Task to complete. Offset every coordinate in the answers by -11 and rewrite the stretch of entries from the line containing "Image resolution: width=579" through the line containing "Action: (82, 143)", keeping everything else in those lines unchanged. Give back only those lines.

Exercise data.
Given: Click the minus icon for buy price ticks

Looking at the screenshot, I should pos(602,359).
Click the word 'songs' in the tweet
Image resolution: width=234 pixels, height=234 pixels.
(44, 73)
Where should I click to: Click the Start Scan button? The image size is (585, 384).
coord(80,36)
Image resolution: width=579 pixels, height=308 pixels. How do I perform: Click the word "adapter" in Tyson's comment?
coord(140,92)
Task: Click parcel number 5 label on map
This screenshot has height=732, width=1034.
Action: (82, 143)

...

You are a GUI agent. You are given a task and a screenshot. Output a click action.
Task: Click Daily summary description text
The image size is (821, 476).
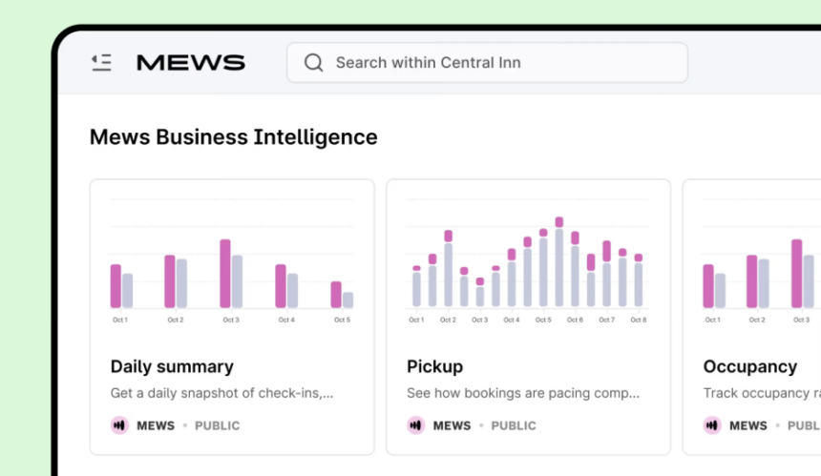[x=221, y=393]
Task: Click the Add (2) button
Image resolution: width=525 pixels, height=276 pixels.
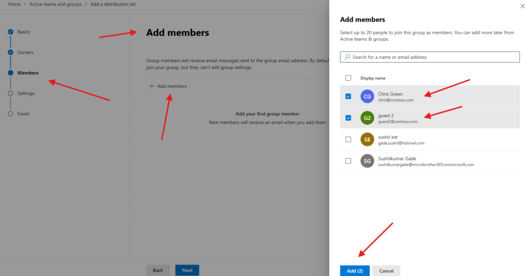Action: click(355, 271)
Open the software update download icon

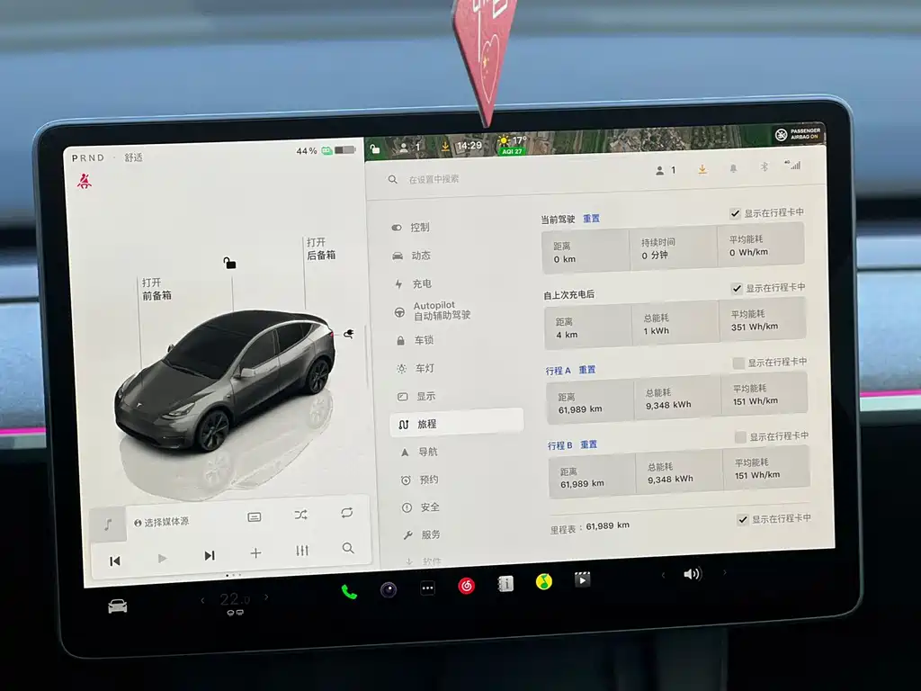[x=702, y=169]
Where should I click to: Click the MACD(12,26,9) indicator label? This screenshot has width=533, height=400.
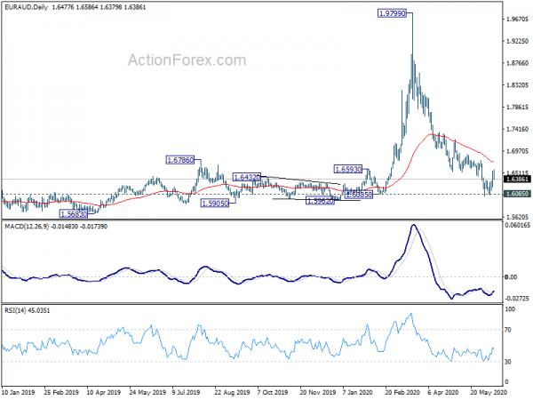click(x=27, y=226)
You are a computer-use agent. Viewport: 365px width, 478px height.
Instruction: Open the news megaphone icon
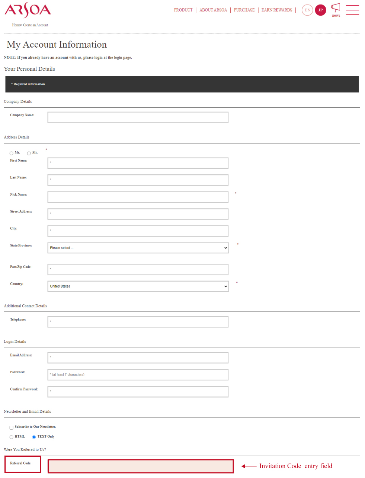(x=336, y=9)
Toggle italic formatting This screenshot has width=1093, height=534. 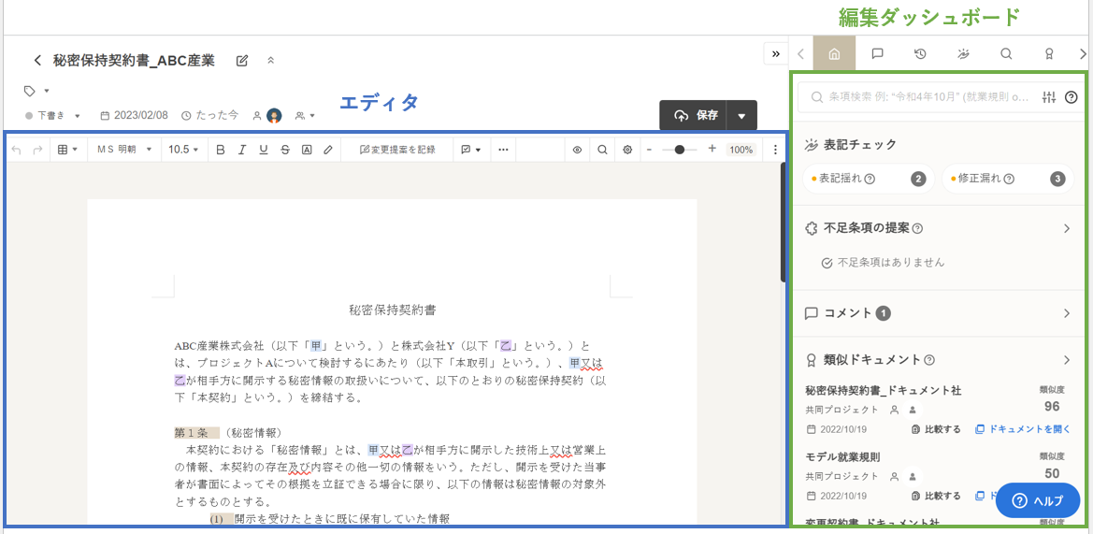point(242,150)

* * *

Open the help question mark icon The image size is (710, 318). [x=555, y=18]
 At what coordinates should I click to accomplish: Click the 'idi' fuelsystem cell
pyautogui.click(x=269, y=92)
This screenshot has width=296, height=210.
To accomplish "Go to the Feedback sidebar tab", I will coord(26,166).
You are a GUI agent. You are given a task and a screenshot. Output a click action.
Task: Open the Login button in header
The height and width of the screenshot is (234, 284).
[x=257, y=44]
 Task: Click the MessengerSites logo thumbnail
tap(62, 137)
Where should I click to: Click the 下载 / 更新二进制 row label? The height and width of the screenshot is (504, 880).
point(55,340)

Exercise answer.
Image resolution: width=579 pixels, height=308 pixels. How do I perform: Click the word "adapter" in Tyson's comment?
coord(129,81)
Task: Click parcel number 5 label on map
This screenshot has height=732, width=1034.
Action: (71, 132)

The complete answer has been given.